[提示された文章]:
——————————
また、この端面取付具100、壁構造及び施工方法では、図12に示すように、外壁板2(2A)の溝部2Sは、内周面2Tが円弧状に凹む形状とされている。このため、施工時に、外壁板2の一部を設置場所に応じて切断し、その外壁板2の切断小口に溝加工によって複数の溝部2Sを形成することで、外壁板2(2A)を作成し、外壁板2(2A)を好適に構造体8に取り付けることができる。特に、外壁板2の柄を合わせるために外壁板2の配置を最適化する際に効果的である。この際、溝部2Sは、回転刃を用いた切削により、容易に形成できる。
さらに、この端面取付具100、壁構造及び施工方法では、端面取付具100の端面係止部113は、溝部2Sの内周面2Tに沿うテーパ形状とされている。このため、端面係止部113は、内周面2Tが円弧状である溝部2Sの奥まで進入できるので、端面係止部113によって、外壁板2(2A)の下端面2Pを確実に係止できる。また、この場合、端面係止部113が溝部2Sの長手方向に移動可能な調整代を確保し易いので、端面取付具100の端面係止部113に対する外壁板2(2A)の溝部2Sの位置決めを容易に行うことができる。
また、この端面取付具100、壁構造及び施工方法では、図8及び図14に示すように、端面取付具100に支持された外壁板2(2A)の裏面2Bと、端面取付具100の端面固定部115との間に形成された空間を通気用の空間として確保することができる。
さらに、この端面取付具100、壁構造及び施工方法では、端面取付具100の第1端面支承部111に設けられた貫通孔111Hによって、端面取付具100の周辺の水抜きや通気を良好に行える。特に、第1端面支承部111に雨水等が留まることを防止して、外壁板2(2A)の下端面2Pからの吸水による劣化を効果的に抑制できる。
——————————
[取り組む課題]:
A – 端面取付具についての文章のうち、「また、この端面取付具100、壁構造及び施工方法では、図1」から「として確保することができる。」に至るまでの部分を、一字も変えずにすべて書き写してください。
B – 端面取付具についての文章によると、外壁板2(2A)の溝部2Sは何を用いた切削によって容易に形成できますか。
C – 端面取付具についての文章の最後の文に続けて、その先の内容を書き進めてください。

[元のデータ]:
——————————
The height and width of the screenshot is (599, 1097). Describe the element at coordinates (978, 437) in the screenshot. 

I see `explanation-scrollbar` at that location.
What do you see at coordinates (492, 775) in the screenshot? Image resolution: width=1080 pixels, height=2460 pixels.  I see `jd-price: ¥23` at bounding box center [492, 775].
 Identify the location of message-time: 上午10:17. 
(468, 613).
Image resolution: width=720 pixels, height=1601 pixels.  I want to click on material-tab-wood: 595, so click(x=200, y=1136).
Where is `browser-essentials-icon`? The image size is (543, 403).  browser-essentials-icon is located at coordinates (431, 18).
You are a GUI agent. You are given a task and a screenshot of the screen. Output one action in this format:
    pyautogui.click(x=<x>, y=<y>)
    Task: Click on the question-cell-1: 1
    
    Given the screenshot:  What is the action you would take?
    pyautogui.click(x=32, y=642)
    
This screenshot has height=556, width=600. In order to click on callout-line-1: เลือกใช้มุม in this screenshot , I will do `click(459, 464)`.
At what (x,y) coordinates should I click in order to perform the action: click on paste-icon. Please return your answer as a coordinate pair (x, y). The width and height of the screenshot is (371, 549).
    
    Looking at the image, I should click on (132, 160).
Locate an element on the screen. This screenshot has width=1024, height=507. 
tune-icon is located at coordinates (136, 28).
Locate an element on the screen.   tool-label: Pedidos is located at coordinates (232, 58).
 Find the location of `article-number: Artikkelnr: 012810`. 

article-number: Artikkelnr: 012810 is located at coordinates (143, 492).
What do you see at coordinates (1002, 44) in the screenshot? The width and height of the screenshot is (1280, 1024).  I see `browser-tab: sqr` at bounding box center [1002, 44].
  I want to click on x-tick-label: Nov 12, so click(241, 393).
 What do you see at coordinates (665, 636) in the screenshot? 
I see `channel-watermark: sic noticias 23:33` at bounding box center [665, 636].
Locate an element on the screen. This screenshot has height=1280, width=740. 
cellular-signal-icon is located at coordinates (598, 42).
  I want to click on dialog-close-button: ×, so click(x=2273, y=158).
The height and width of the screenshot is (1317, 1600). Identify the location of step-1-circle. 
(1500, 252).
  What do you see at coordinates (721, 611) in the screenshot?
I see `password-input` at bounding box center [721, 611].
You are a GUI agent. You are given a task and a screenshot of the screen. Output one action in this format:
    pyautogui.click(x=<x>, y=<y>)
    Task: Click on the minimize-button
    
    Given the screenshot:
——————————
[課題の解答]:
A –
また、この端面取付具100、壁構造及び施工方法では、図12に示すように、外壁板2(2A)の溝部2Sは、内周面2Tが円弧状に凹む形状とされている。このため、施工時に、外壁板2の一部を設置場所に応じて切断し、その外壁板2の切断小口に溝加工によって複数の溝部2Sを形成することで、外壁板2(2A)を作成し、外壁板2(2A)を好適に構造体8に取り付けることができる。特に、外壁板2の柄を合わせるために外壁板2の配置を最適化する際に効果的である。この際、溝部2Sは、回転刃を用いた切削により、容易に形成できる。
さらに、この端面取付具100、壁構造及び施工方法では、端面取付具100の端面係止部113は、溝部2Sの内周面2Tに沿うテーパ形状とされている。このため、端面係止部113は、内周面2Tが円弧状である溝部2Sの奥まで進入できるので、端面係止部113によって、外壁板2(2A)の下端面2Pを確実に係止できる。また、この場合、端面係止部113が溝部2Sの長手方向に移動可能な調整代を確保し易いので、端面取付具100の端面係止部113に対する外壁板2(2A)の溝部2Sの位置決めを容易に行うことができる。
また、この端面取付具100、壁構造及び施工方法では、図8及び図14に示すように、端面取付具100に支持された外壁板2(2A)の裏面2Bと、端面取付具100の端面固定部115との間に形成された空間を通気用の空間として確保することができる。

B – 回転刃を用いた切削によって形成できます。

C –
(実施の形態2)
図15〜図18に示すように、実施の形態2の端面取付具200では、実施の形態1の端面取付具100の断面形状を一部変更している。実施の形態2のその他の構成は、実施の形態1と同様である。このため、実施の形態1と同一の構成については同一の符号を付して説明を省略又は簡略する。
端面取付具200では、実施の形態1の端面取付具100に係る端面固定部115の上下方向の長さを短縮している。そして、端面固定部115と第1端面支承部111との間に、第1中間部201及び第2中間部202を設けている。
第1中間部201は、端面固定部115の下端縁に接続し、屋外方向に屈曲して構造体8から離間するように突出し、かつ左右方向に延在している。第1中間部201の屋内外方向の長さは、図7及び図8に示す支持部材7の屋内外方向の厚みと同じ程度の大きさに設定されている。第1中間部201には、上下方向に貫通する貫通孔201Hが複数設けられている。貫通孔201Hの数や間隔は、水抜きや通気の要求に応じて適宜設定される。
第2中間部202は、第1中間部201の先端縁から屈曲して下向きに突出し、かつ左右方向に延在している。第2中間部202の下端縁は、第1端面支承部111の屋内側端縁に接続している。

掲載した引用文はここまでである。